Bring your Cardinals questions and comments, and talk to Post-Dispatch baseball writer Derrick Goold in a live chat at 1 p.m. Monday..




    Credit where credit is due. The Cards finally have a solid backup (or 2) to Yadi. How long does your reporting tell you Yadi will be sidelined?
    The current estimate is between two and three weeks. That is an estimate because they want to see in the coming few days how his hand has responded to treatment/rest.

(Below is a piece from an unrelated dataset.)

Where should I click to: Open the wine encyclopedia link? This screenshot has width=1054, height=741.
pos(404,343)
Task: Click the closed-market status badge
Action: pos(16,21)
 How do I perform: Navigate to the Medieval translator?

    I was fortunate enough to be at the Cards/Cubs game last Sept 29 and be standing by the team bus (outside the gate of course) as the Cardinals players were loading on after the game. Waino came out and walked over the fans standing there telling them that he would be back next year. I couldn't get that moment out of my head yesterday watching him battle through the 8th inning. Cardinals twitter was losing its mind that Shildt didn't go get him, but I loved it. These guys train their whole lives for these moments and sometimes you gotta dance with who brought you, analytics be $#%*#! :).
  • You might be surprised that the analytics weren't against the move given all the variables. Analytics aren't the bogeyman. Sometimes they do side with what comes across as a "gut" move. It is possible.

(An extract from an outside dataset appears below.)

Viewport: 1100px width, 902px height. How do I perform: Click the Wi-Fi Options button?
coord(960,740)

    I can appreciate where you are coming from regarding Wainwright being allowed to finish the eighth inning yesterday, but man that was risky, and if it hadn't worked out, I'm pretty sure the conversation would be centered on why he was left in the game. I guess that's baseball, if it works, the manager is a genius, if it doesn't, well........

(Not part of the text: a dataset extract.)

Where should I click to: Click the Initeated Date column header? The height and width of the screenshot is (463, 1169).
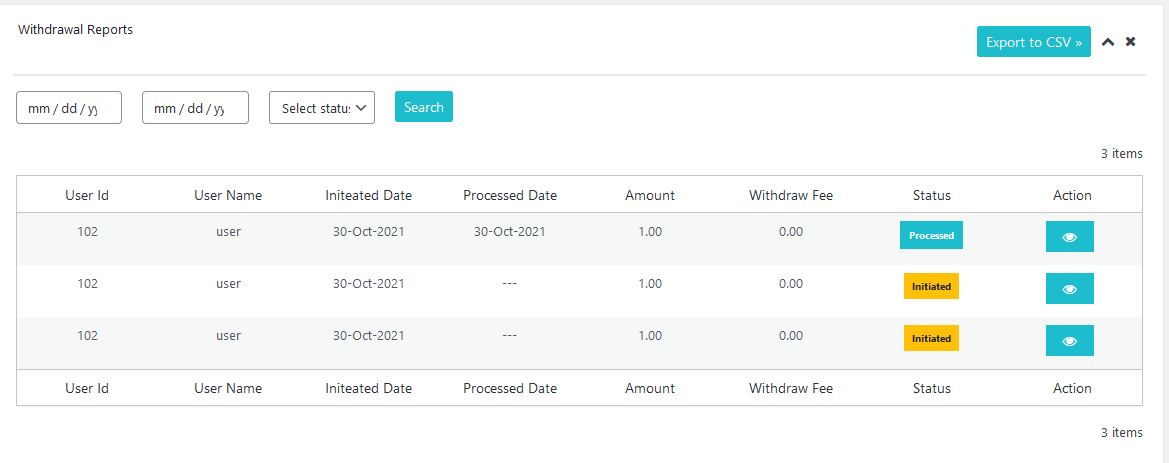368,195
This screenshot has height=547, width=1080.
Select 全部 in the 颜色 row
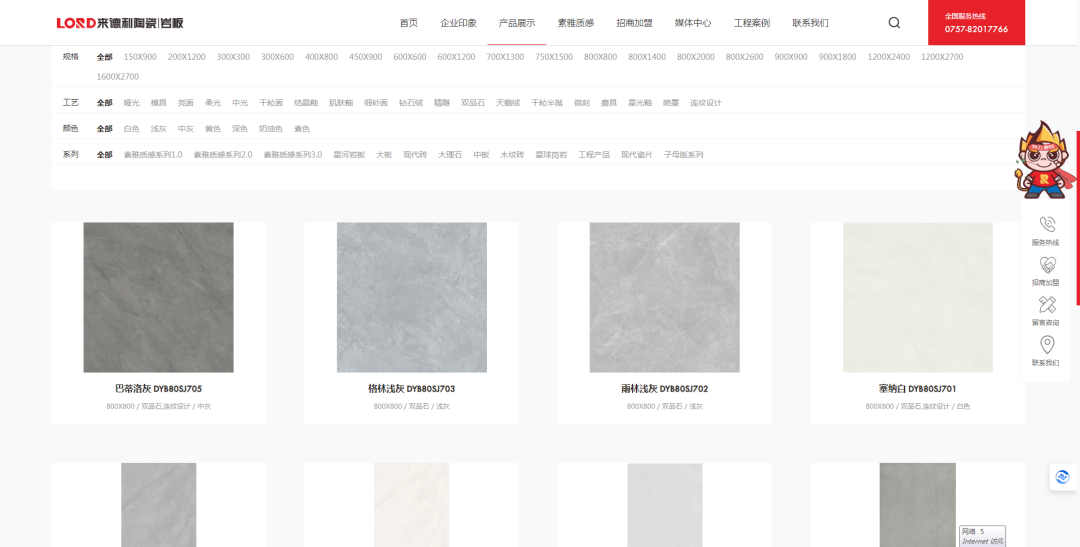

    Of course it would. That was the reason why the second question of the press conference was about that decision -- not about the results of it, but hey Shildt tells us why you made that decision before you knew what was going to happen. Take us through the balance, the risk, the choices, the options. And to his credit he did. Like I said, some of it was even advertised before the game as we knew that Martinez was not available, that Gant was limited, and that Hicks was limited. Miller was the unknown. But we got our answer fast when he didn't warm up at all for Schwarber or Rizzo in that inning.
    On Saturday's game on Fox Network in their crawl across the bottom of the screen they showed leaders in various different batting and pitching categories. All were listed as MLB leaders (combining players from both leagues as opposed to separate listings for NL and AL). Is this just a FOX peculiarity or does this portend something else that, as a traditionalist, I'm probably not going to like?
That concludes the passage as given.